Transcribe the records word for word, beginning with the first line and ending with the line that contains "Task: Click the drawing title 淋浴间内下水槽工艺做法"; include nothing else.

Available records:
Segment Open
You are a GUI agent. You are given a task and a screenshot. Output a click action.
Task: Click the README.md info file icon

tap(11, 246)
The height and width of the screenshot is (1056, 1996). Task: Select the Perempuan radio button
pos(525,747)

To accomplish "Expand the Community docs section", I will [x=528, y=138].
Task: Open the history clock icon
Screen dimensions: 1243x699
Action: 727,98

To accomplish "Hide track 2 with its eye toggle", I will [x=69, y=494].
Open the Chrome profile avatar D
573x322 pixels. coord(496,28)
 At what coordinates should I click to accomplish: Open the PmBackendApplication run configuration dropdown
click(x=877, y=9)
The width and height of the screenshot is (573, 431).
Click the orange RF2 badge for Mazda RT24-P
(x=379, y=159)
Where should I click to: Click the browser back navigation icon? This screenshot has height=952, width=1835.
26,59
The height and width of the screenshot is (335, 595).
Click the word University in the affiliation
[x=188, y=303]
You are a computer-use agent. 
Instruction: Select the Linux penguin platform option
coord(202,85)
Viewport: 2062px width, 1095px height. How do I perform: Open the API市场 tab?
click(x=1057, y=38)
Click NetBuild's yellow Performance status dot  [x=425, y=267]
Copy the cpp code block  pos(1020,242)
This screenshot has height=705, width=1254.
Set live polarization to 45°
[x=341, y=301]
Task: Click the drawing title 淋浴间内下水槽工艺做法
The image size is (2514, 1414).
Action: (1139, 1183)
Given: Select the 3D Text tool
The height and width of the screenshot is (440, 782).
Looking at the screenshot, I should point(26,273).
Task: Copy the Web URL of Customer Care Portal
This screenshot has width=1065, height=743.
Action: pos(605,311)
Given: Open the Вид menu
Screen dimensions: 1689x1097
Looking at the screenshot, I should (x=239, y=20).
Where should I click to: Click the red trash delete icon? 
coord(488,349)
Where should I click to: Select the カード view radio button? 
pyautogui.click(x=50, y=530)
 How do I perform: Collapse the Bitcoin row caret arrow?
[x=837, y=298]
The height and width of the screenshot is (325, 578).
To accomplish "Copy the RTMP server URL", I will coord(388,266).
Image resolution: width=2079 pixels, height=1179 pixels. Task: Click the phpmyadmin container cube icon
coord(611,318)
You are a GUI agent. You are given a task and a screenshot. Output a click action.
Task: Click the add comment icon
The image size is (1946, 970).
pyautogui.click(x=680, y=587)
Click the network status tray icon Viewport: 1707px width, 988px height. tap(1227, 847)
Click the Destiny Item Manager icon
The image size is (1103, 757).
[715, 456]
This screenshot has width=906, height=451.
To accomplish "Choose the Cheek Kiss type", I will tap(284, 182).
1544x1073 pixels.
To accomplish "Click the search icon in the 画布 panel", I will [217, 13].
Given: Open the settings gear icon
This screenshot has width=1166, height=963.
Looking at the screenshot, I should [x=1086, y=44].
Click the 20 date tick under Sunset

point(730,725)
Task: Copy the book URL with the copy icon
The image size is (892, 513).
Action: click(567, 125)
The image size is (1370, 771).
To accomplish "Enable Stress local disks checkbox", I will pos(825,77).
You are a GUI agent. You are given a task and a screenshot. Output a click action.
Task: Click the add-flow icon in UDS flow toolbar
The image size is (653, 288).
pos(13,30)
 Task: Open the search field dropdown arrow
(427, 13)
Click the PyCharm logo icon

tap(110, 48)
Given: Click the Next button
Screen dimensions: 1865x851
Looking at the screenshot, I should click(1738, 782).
Segment Closed
Final answer:
You are a GUI agent. You are given a task and a screenshot. Output a click action.
Task: Click the README.md info file icon

tap(11, 246)
The height and width of the screenshot is (1056, 1996). Task: Select the Perempuan radio button
pos(525,747)

To accomplish "Expand the Community docs section", I will [x=528, y=138].
Task: Open the history clock icon
Screen dimensions: 1243x699
Action: 727,98

To accomplish "Hide track 2 with its eye toggle", I will [x=69, y=494].
Open the Chrome profile avatar D
573x322 pixels. coord(496,28)
 At what coordinates should I click to accomplish: Open the PmBackendApplication run configuration dropdown
click(x=877, y=9)
The width and height of the screenshot is (573, 431).
Click the orange RF2 badge for Mazda RT24-P
(x=379, y=159)
Where should I click to: Click the browser back navigation icon? This screenshot has height=952, width=1835.
26,59
The height and width of the screenshot is (335, 595).
Click the word University in the affiliation
[x=188, y=303]
You are a computer-use agent. 
Instruction: Select the Linux penguin platform option
coord(202,85)
Viewport: 2062px width, 1095px height. How do I perform: Open the API市场 tab?
click(x=1057, y=38)
Click NetBuild's yellow Performance status dot  [x=425, y=267]
Copy the cpp code block  pos(1020,242)
This screenshot has height=705, width=1254.
Set live polarization to 45°
[x=341, y=301]
Task: Click the drawing title 淋浴间内下水槽工艺做法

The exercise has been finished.